The altar at the Church of Reconciliation in Taizé
I have this book that I read on a nightly basis. It's a meditation book that I got when I visited Taizé. For those of you who don't know, Taizé is a monastic community in the south of the Burgundy region in France. The brothers of the community invite young people (generally ages 16-29) to join them in ecumenical prayer and monastic life. It truly is an incredible experience! Taizé style worship is characterized by long silences and repetitive, chant-like music. You can listen to one of my favorite songs here. Many of the songs are sung in varying languages based on the populations of people visiting Taizé that week (the particular song I linked to was in French, but I've also sung it in English and German). The brothers try to be inclusive with the languages used when reading Scripture, song choices and prayers so that everyone can participate in the worship experience. I could talk about Taizé for years, but that's really not what this blog post is about, so back to the story...

So this meditation book seems to always have the perfect meditations for each night. I really don't know how that is possible, but after almost 3 years of owning the book, I've stopped asking questions. The reading on Halloween really struck a chord for me:
The vast possibilities of science and technology are able to alleviate sufferings, and to mitigate famines. Indispensable though they may be, however, these powerful means by themselves are not enough. If we were to wake up one fine morning in societies that were functional, highly technological, but where the confidence of faith, the intelligence of the heart, and a thirst for reconciliation had been extinguished, what then would be the future of the human family? --Peace of Heart in All Things: Meditations for Each Day of the Year, Brother Roger
Wow. What a thing to read while you're studying medicine and have spent your whole life interested in the sciences.

But, wait. That's not completely true.

 I've also spent the better part of the past decade interested in religion, from more than just a faith-based perspective. During undergrad, I was a religion major and in a program for my Christian Ministry minor. We lovingly/creatively dubbed said program as "the program," and it had/has a much greater part in each of our lives than I think many of us want to admit. While in the program, the goal is to begin working towards discerning our call, our vocation. We talked quite a bit about how this discernment process isn't a 'one and done' kind of thing, but rather it's a continual process that we will grapple with for the remainder of our adult lives. There's some sort of peace that comes in knowing that our vocations may change over time and that we don't have to get it perfectly right when we begin the process.

Throughout my tenure at Hastings College, I discerned my call to be somewhere in the intersection between medicine and ministry. I adore medicine (admittedly this is true some days more than others) and I also love being a ministering presence to others (similarly to medicine, this is true some days more than others). I didn't know what this meant for me for much of my undergraduate experience and, truthfully, I'm not sure that I know any better now. BUT I know that it brings me great joy to be involved with both medicine and ministry. So that brings me to this meditation.

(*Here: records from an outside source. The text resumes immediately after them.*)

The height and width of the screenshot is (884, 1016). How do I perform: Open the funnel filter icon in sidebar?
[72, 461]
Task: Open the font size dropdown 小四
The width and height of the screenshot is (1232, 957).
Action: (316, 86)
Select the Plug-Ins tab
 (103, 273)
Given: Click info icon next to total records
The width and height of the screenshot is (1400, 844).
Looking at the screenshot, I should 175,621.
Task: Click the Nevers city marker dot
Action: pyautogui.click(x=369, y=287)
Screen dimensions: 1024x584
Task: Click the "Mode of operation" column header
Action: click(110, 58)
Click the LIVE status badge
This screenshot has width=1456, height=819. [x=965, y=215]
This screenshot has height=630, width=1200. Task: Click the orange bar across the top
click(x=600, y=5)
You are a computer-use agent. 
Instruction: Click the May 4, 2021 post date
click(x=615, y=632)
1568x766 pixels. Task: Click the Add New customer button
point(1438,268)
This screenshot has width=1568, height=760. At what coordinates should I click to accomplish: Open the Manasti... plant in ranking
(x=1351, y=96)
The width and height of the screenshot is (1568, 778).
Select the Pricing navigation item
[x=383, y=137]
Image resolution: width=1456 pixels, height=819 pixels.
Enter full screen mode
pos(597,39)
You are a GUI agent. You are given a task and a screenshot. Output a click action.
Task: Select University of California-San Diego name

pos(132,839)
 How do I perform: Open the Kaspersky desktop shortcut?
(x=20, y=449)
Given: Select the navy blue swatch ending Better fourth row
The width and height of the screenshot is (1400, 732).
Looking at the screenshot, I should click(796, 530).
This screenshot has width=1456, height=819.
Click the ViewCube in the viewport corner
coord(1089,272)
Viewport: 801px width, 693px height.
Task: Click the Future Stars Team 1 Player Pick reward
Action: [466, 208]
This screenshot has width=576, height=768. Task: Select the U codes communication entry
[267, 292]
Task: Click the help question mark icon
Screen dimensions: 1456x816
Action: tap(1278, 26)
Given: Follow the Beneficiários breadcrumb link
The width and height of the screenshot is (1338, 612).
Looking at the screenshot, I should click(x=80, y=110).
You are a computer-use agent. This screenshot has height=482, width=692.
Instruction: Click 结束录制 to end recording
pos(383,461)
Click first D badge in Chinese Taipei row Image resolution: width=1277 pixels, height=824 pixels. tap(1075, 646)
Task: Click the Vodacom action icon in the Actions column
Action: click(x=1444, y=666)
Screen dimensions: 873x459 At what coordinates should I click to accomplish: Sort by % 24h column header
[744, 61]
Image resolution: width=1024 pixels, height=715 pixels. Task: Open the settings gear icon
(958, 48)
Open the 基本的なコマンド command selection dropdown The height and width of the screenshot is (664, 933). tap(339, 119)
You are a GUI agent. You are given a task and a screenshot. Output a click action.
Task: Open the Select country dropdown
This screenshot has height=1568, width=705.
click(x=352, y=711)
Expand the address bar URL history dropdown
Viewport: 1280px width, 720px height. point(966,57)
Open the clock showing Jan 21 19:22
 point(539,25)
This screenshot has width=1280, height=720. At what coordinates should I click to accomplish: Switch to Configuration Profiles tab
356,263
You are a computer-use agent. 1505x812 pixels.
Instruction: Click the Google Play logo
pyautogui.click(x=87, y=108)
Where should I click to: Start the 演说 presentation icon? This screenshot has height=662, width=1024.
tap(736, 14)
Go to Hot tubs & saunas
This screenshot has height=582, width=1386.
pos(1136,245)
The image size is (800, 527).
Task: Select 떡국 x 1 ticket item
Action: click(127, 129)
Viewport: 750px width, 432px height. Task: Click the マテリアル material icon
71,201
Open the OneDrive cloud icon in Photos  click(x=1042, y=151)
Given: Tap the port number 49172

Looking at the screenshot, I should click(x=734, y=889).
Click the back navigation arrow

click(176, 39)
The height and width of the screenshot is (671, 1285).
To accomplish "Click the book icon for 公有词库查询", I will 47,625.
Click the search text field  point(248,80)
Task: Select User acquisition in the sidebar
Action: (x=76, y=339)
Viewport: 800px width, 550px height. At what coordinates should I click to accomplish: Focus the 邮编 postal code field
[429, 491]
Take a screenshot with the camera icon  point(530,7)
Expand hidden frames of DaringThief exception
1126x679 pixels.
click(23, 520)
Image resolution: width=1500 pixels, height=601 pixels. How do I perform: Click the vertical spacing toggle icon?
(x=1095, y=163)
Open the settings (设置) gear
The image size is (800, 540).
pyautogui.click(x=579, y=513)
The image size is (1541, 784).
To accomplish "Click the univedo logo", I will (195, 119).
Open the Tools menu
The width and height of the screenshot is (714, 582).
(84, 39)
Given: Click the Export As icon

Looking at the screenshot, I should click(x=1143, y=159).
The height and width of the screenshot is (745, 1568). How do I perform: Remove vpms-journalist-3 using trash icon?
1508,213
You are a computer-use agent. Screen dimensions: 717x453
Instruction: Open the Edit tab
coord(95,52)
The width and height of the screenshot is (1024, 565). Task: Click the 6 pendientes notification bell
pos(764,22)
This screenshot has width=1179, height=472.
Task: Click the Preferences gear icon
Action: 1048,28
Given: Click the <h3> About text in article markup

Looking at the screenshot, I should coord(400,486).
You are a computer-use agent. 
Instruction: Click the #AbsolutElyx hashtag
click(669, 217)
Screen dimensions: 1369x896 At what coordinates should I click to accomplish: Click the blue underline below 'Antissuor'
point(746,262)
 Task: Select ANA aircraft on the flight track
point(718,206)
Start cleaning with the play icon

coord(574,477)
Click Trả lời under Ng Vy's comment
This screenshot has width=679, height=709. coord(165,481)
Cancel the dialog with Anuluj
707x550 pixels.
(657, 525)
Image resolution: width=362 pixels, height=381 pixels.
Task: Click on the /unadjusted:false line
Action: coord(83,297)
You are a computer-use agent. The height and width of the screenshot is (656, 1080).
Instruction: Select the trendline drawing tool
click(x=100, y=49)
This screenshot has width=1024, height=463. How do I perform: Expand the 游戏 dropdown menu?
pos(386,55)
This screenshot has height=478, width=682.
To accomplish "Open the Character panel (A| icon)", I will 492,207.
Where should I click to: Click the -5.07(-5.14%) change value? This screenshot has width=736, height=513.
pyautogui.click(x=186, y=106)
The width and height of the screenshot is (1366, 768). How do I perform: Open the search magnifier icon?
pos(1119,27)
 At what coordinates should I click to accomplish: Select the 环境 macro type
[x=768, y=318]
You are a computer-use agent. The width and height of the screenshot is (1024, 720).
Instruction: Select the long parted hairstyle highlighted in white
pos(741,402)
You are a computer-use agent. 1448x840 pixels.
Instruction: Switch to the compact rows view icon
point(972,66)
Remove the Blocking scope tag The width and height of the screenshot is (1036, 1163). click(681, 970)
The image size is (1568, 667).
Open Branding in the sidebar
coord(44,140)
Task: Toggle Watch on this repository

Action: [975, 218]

Last year when I interviewed for medical school, I was asked what one thing worried me about the future of medicine (or something to that effect, I really don't remember the exact phrasing of the question). I said that I was worried about all of the technology involved in medicine and that I worried that it took away from the actual practice of medicine. Last January, I traveled to Trinidad and Tobago where they only have one to two MRI machines for the entire country and yet their medical care is better than ours in many respects. Fast forward to this fall and now I'm learning about these technological advances and how they are changing the accuracy of medicine. Here I am as one overwhelmed student interested in the intersection between medicine and ministry.

How can I balance technology with good ole, tried and true patient interactions that are NOT technologically dependent? How can I do this while being a thorough and accurate physician? How do I avoid becoming addicted to technology personally so that I can remember what it feels like to have conversations without some sort of screen interface? Going back ideas I brought up in my healthcare reform blog post, how can I responsibly order tests without ordering unnecessary procedures/labs and spending money that my patient/the government/the hospital doesn't need to spend?

I don't know the answers to these and many more questions, but I'm okay with that. For now, I will continue to discern what it means to be at this intersection between medicine and ministry. What I do know is that I will never force my religious beliefs onto my patients, or on my friends for that matter. I do know that I will work hard to be the best doctor I can be by taking advantage of as many opportunities as I can for patient interactions and other learning experiences while I'm still in school. I do know that I will attempt to balance my personal ties as well as my professional connections with the technological world.